* [Ketentuan Tugas]
- 1) Kembalikan bagian teks tentang Khofifah Indar Parawansa antara "Baca Juga: KPU" dan "Simakulasan berikut ini.", termasuk kedua batas itu, tanpa perubahan apa pun.
- 2) Menurut teks tentang Khofifah Indar Parawansa, jabatan menteri apa yang diberikan kepadanya dalam kabinet Persatuan Indonesia?
- 3) Tuliskan lanjutan teks berita tentang Khofifah Indar Parawansa, dimulai setelah kalimat terakhirnya.

Suara.com - Pemilihan Presiden (Pilpres) 2024 semakin dekat. Dari sejumlah nama bakal calon wakil presiden (bacawapres), Gubernur Jawa Timur, Khofifah Indar Parawansa, salah satu yang banyak dilirik.
Sebelumnya, ia pernah dilirik oleh Partai NasDem untuk jadi bakal cawapres mendampingi Anies Baswedan di Pilpres 2024.
Selain itu, Khofifah juga mengaku telah berkomunikasi dengan sejumlah partai politik, terkait peluangnya menjadi bacawapres.
"Beberapa (partai) melakukan komunikasi," kata Khofifah kepada wartawan di sela-sela acara "Gathering Alumni Unair" di Jakarta, Minggu (6/8/2023).
Baca Juga: KPU Pastikan Gugatan Batas Usia Minimum Capres Cawapres Tak Ganggu Tahapan Pemilu 2024
Meski begitu, Khofifah tidak menyebut partai politik mana saja yang telah mendekati dan melobinya agar mau menjadi bakal cawapres.
Kader Nahdlatul Ulama itu juga belum menyatakan kesediaannya untuk diusung menjadi bakal calon cawapres.
"Kami endapkan dulu sampai pada proses konfirmasi proses pengambilan keputusan bersama, sehingga saat ini tidak pada posisi 'yes or no'," ucapnya.
Lantas, seperti apa sosok Khofifah Indar Parawansa yang mengaku banyak dilirik parpol untuk jadi bacawapres? Simakulasan berikut ini.
Rekam jejak Khofifah Indar Parawansa
Baca Juga: Khofifah Soal Pilih Maju Cawapres Atau Pilgub Jatim
Khofifah Indar Parawansa kini menjabat sebagai Gubernur Jawa Timur periode 2018-2023. Ia merupakan salah satu politikus tersohor di Indonesia.
Selain sebagai politikus, Khofifah juga merupakan kader dan aktivis perempuan ormas Islam terbesar di Indonesia, yakni Nahdlatul Ulama.
Karier politik perempuan kelahiran Surabaya, 19 Mei 1965 ini dimulai saat ia berusia 27 tahun ketika menjadi anggota DPR RI dari Partai Persatuan Pembangunan (PPP) periode 1992-1997.
Pada pemilu selanjutnya, tahun 1997, Khofifah kembali terpilih menjadi anggota DPR. Namun pada periode itu, ia hanya dua tahun duduk di parlemen.
Sebab pada 1998 terjadi peristiwa politik di Indonesia dan yang membuat rezim beralih dari Orde baru ke era Reformasi.
Ketika pemilu pertama di era reformasi digelar pada 1999, Khofifah pindah gerbong politik ke Partai Kebangkitan Bangsa (PKB) yang dibentuk oleh Abdurrahman Wahid (Gus Dur).
Saat itu, Gus Dur terpilih menjadi presiden di tahun yang sama, Khofifah didaulat menjadi Menteri Pemberdayaan Perempuan pada kabinet Persatuan Indonesia.

* [Data yang Diberikan]
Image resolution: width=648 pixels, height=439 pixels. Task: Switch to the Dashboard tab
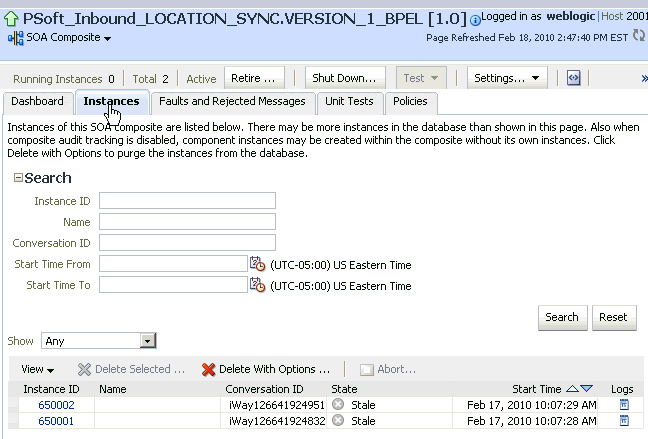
...
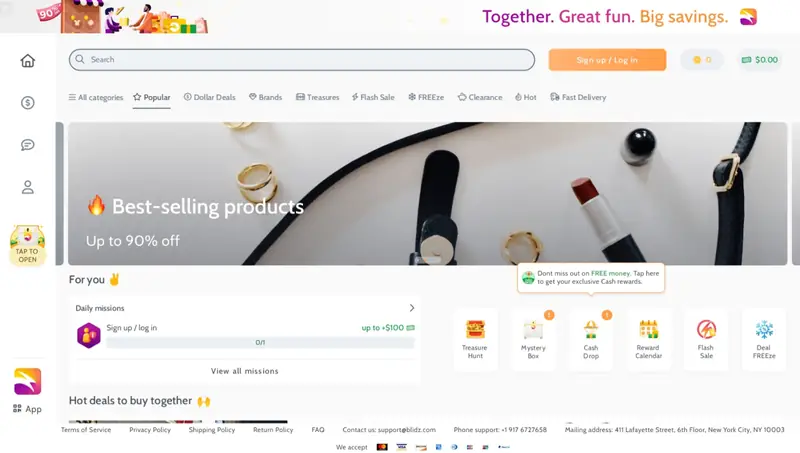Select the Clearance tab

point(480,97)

* [Jawaban Tiap Tugas]
- 1)
Baca Juga: KPU Pastikan Gugatan Batas Usia Minimum Capres Cawapres Tak Ganggu Tahapan Pemilu 2024
Meski begitu, Khofifah tidak menyebut partai politik mana saja yang telah mendekati dan melobinya agar mau menjadi bakal cawapres.
Kader Nahdlatul Ulama itu juga belum menyatakan kesediaannya untuk diusung menjadi bakal calon cawapres.
"Kami endapkan dulu sampai pada proses konfirmasi proses pengambilan keputusan bersama, sehingga saat ini tidak pada posisi 'yes or no'," ucapnya.
Lantas, seperti apa sosok Khofifah Indar Parawansa yang mengaku banyak dilirik parpol untuk jadi bacawapres? Simakulasan berikut ini.

- 2) Menteri Pemberdayaan Perempuan.

- 3)
Nasib Khofifah di kabinet tak lama seiring jatuhnya Presiden Abdurrahman Wahid pada 2001. Setelah itu, presiden berganti menjadi Megawati Soekarnoputri dan nama Khofifah tak dimasukkan dalam kabinet.
Setelah tak lagi jadi menteri, Khofifah aktif di kegiatan sosial kemasyarakatan. Salah satunya di Muslimat, organisasi sayap perempuan NU, dimana ia memimpin organisasi itu dari 2000-2005.
Khofifah kembali menjajal politik pada 2013, ketika mencalonkan diri dalam Pilgub Jawa Timur, namun akhirnya ia kalah.
Pada Pilpres 2024, Khofifah diminta menjadi salah satu juru bicara politik pasangan Jokowi-JK. Ia lalu menuai hasilnya ketika Jokowi menang.
Khofifah ditunjuk menjadi Menteri Sosial pada kabinet Kerja 2014-2019, namun mengundurkan diri pada 2018 karena ingin kembali bertarung di Pilgub Jawa Timur dan menang.
Penghargaan yang diterima Khofifah
Sejumlah penghargaan dan prestasi pernah ditorehkan Khofifah, di antaranya menerima penghargaan dari Pemprov Jatim sebagai Pembina Ormas terbaik, ketika ia menjabat sebagai Ketua Umum Muslimat NU.
Khofifah juga menyabet penghargaan Khusus Bakti Sepanjang Masa atau Long Life Achievment untuk Muslimat NU.
Khofifah juga pernah mencetak rekor Museum rekor Dunia Indonesia (MURI) ketika menyelenggarakan Nuzulul Quran 1441 H secara daring pertama di dunia dan Khotmil Quran secara daring terbanyak di Indonesia.
Elektabilitas Khofifah
Pada Maret 2023 lalu, setelah Khofifah dilirik tim Anies Baswedan, lembaga survey Indikator Politik Indonesiia menyatakan, nama Gubernur Jatim itu masuk dalam lima besar calon wakil presiden dengan elektabilitas terbesar.
Meski begitu, dalam survey tersebut, nama Khofifah masuk dalam posisi buncit dengan elektabilitas 6,1 persen.
Khofifah tertinggal jauh dengan Erick Thohir dengan elektabilitas 12,9 persen, AHY 13,4 persen, Sandiaga Uno 14,2 persen dan pada poisi pertama Ridwan kamil dengan elektabilitas 20,3 persen.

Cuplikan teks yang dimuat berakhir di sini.